Source: https://fra.europa.eu/en/caselaw-reference/estonia-supreme-court-criminal-law-chamber-3-1-1-51-14
Timestamp: 2020-02-16 19:53:10
Document Index: 501227592

Matched Legal Cases: ['§ 212', '§ 212', 'CJEU ', 'CJEU ', '§ 111', '§ 117', 'Arts 7']

Estonia / Supreme Court, Criminal Law Chamber / 3-1-1-51-14 | European Union Agency for Fundamental Rights
The applicants were found guilty of insurance fraud as criminalised in § 212 para. 1 of the Penal Code. According to the facts as established by the courts, the applicants had staged a car crash. Some of the facts of the case were gathered through surveillance. The case had first gone through all three stages of the court procedure, and the Supreme Court had sent the case back to the Court of Appeals and indicated the correct interpretation of the § 212 of the Penal Code. The current appeal resulted from the new decision of the Court of Appeals. The applicants were of opinion that their right to fair trial had been violated as the Court of Appeals had not, during the second round of proceedings, followed the principles of fair trial and did not analyse the case on all sides but only formally and technically applied the interpretation provided by the Supreme Court. They especially contested the evidence found through surveillance and in this relation referred to the Directive 2006/24/EU and the decision of the ECJ from 8 April 2014 in case No. C-293/12.

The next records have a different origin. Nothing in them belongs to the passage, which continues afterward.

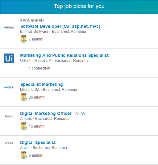Open Marketing And Public Relations Specialist job
The width and height of the screenshot is (158, 165).
click(64, 55)
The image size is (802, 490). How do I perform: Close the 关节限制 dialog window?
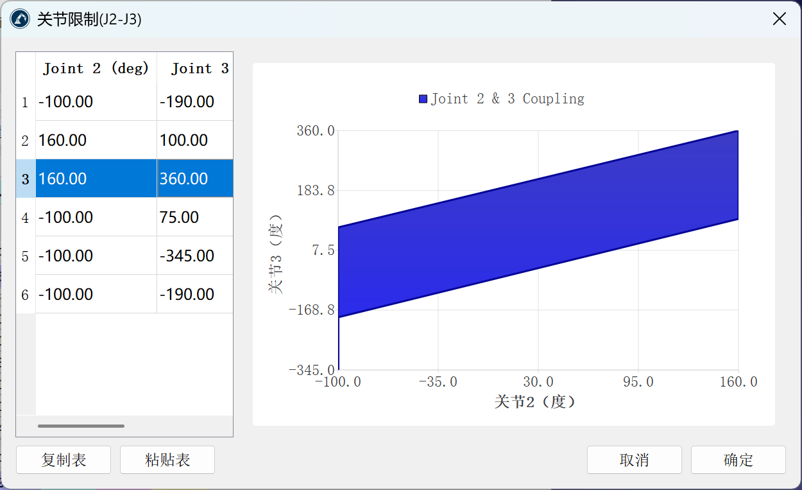pos(779,19)
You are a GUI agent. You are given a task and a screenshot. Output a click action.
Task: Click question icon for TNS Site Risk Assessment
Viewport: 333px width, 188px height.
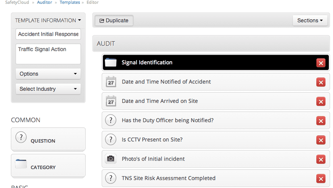(x=111, y=178)
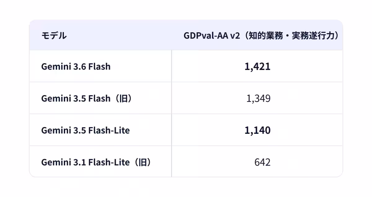372x197 pixels.
Task: Select the Gemini 3.5 Flash-Lite row label
Action: coord(85,130)
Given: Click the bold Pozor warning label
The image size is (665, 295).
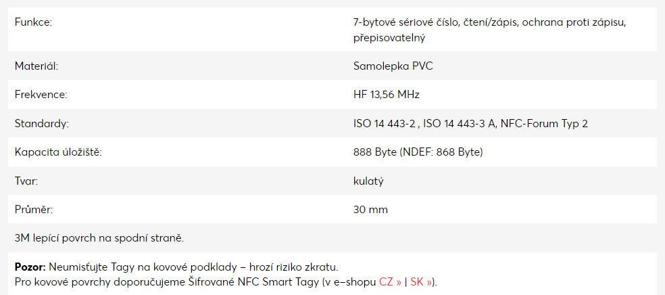Looking at the screenshot, I should 30,267.
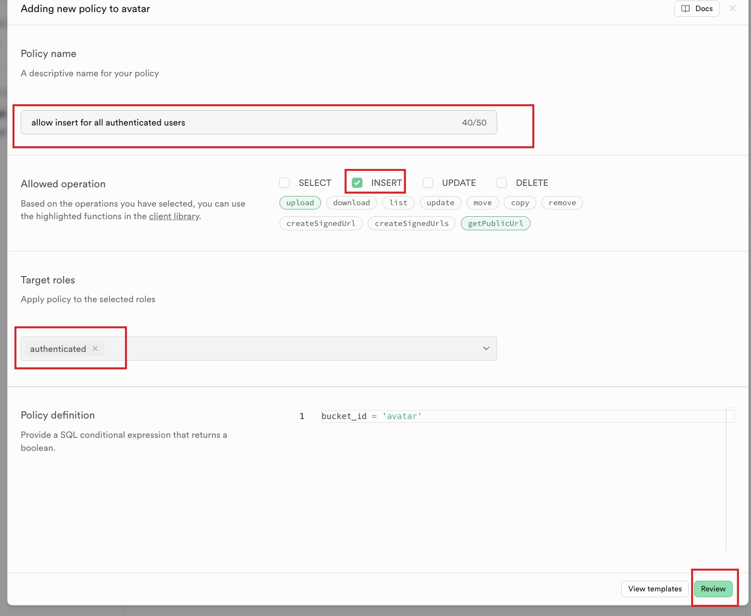Close the policy dialog with X icon

click(x=732, y=8)
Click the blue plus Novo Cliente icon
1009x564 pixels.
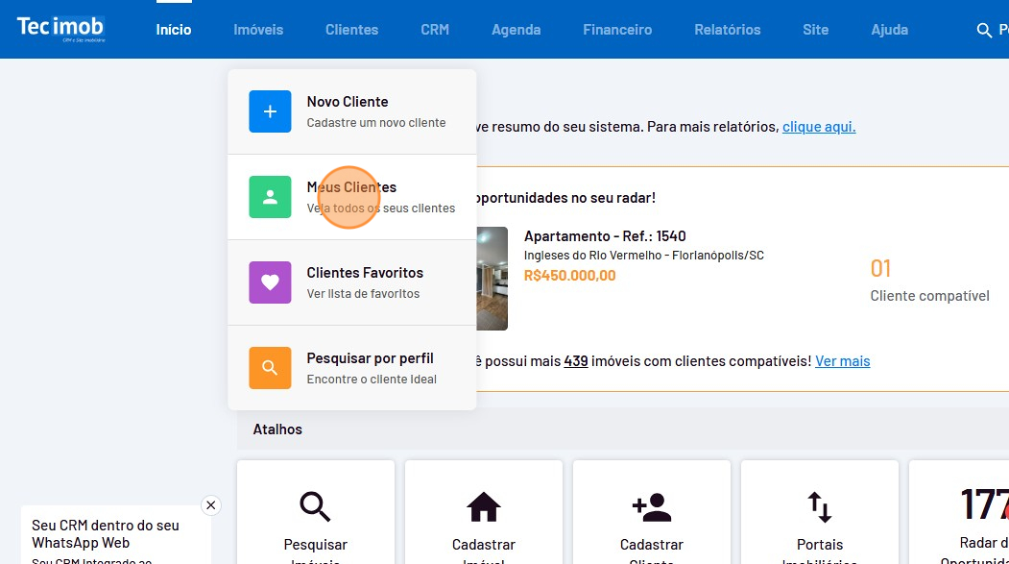[x=270, y=111]
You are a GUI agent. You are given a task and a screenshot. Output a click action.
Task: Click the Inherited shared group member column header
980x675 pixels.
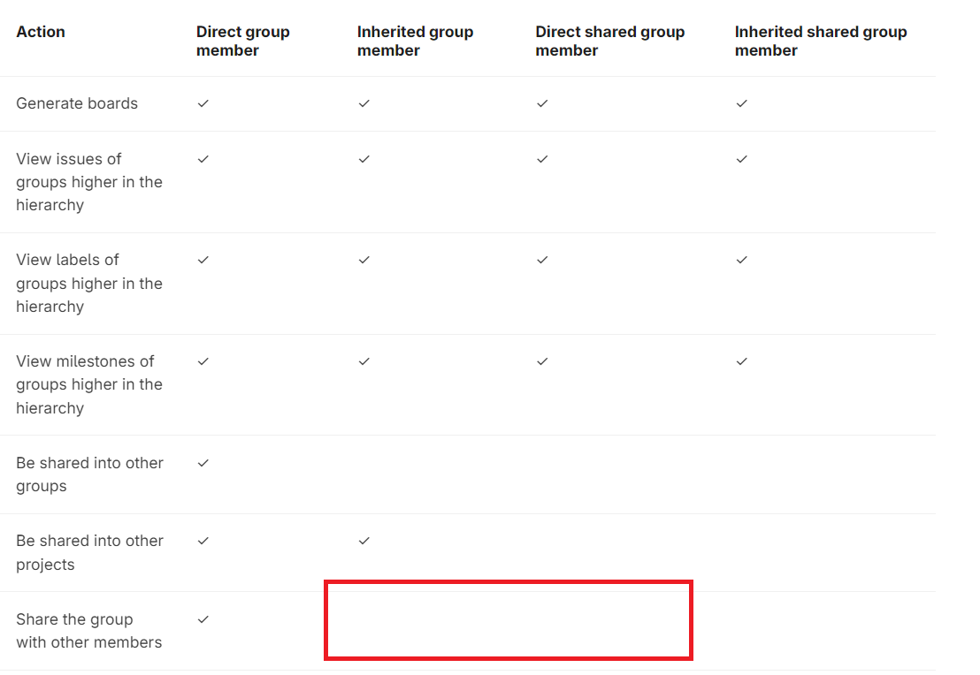click(820, 42)
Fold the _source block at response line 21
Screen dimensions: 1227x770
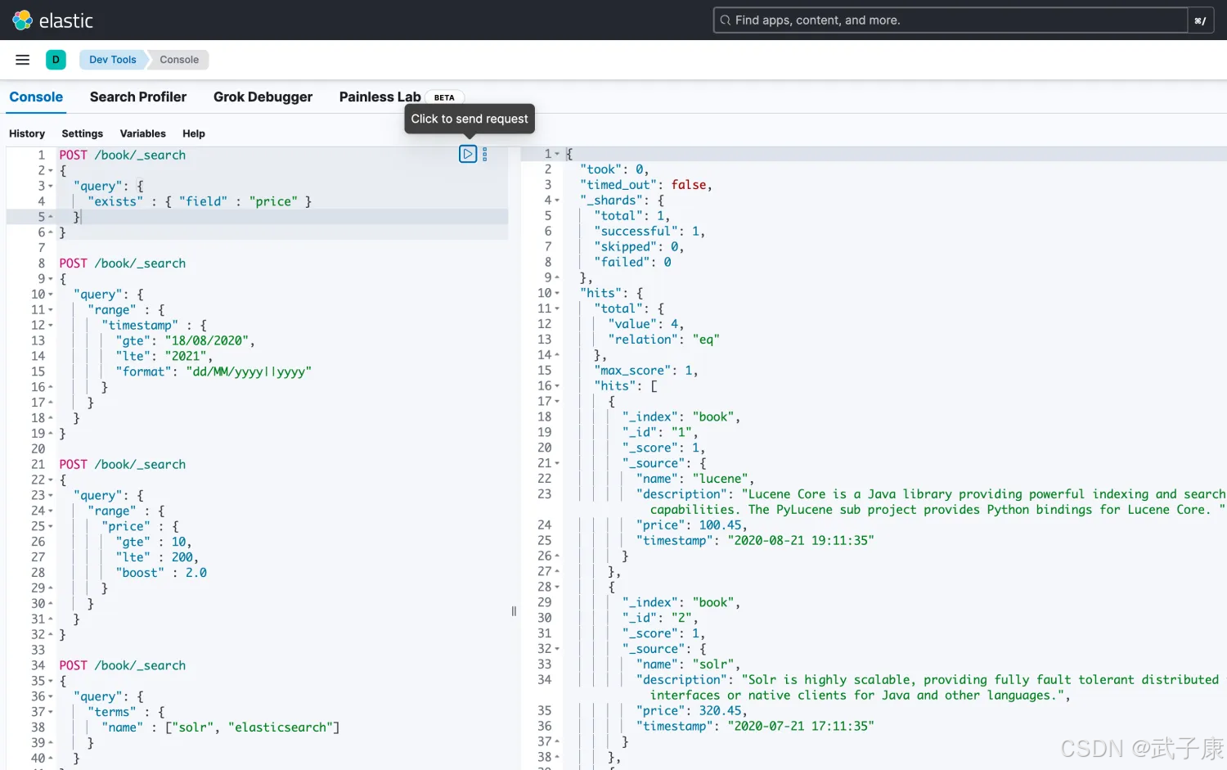558,464
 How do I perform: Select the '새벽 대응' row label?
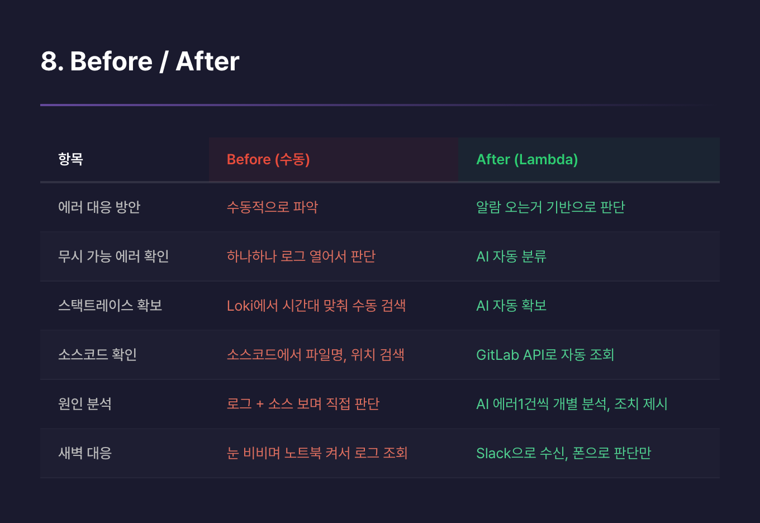[x=85, y=453]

The appeal for cassation was dismissed.
13. After the expiry of the term for lodging the cassation, the defence councils of R. Feodorovna submitted additional statements which refer to the judgment of the CJEU of 8 April 2014 in case No. C-293/12, where it was found that the Directive 2006/24/EU of the European Parliament and the Council from 15 March 2006 is invalid. The directive obliged the Member States to impose measures to preserve all of the data relating to the telephone network, mobile phone network, Internet access, e-mail and Internet telephony, in order to give the competent national law an opportunity to solve serious crime. The CJEU held that in imposing an obligation relating to such a wide circle of persons did not respect the principle of proportionality. In order to achieve the aims of the Directive, § 111 was appended to the Electronic Communications Act (ECA). It obligates the telephone and mobile telephone services and telephone and mobile phone network service providers, as well as Internet access, e-mail and Internet telephony service providers to keep and maintain, at their own expense, a list of statutory data, and provide it to the surveillance agency or security authority with information on the data stored. It also provides for their retention period, and the bases and procedure for the extension of the deadline. In the current case, the courts have relied, inter alia, on the reports of the surveillance activities, which contain data requested from the electronic communications undertaking in accordance with § 117 of the Code of Criminal Procedure (valid until 1 January 2013). As this violates the European Union's Charter of Fundamental Rights, the application of the Electronic Communications Act is precluded, and preservation of the data is illegal. It follows, that such evidence is inadmissible in criminal proceedings. Therefore, the defence councils ask the Court to declare this evidence inadmissible and disregard it from the collection of evidence.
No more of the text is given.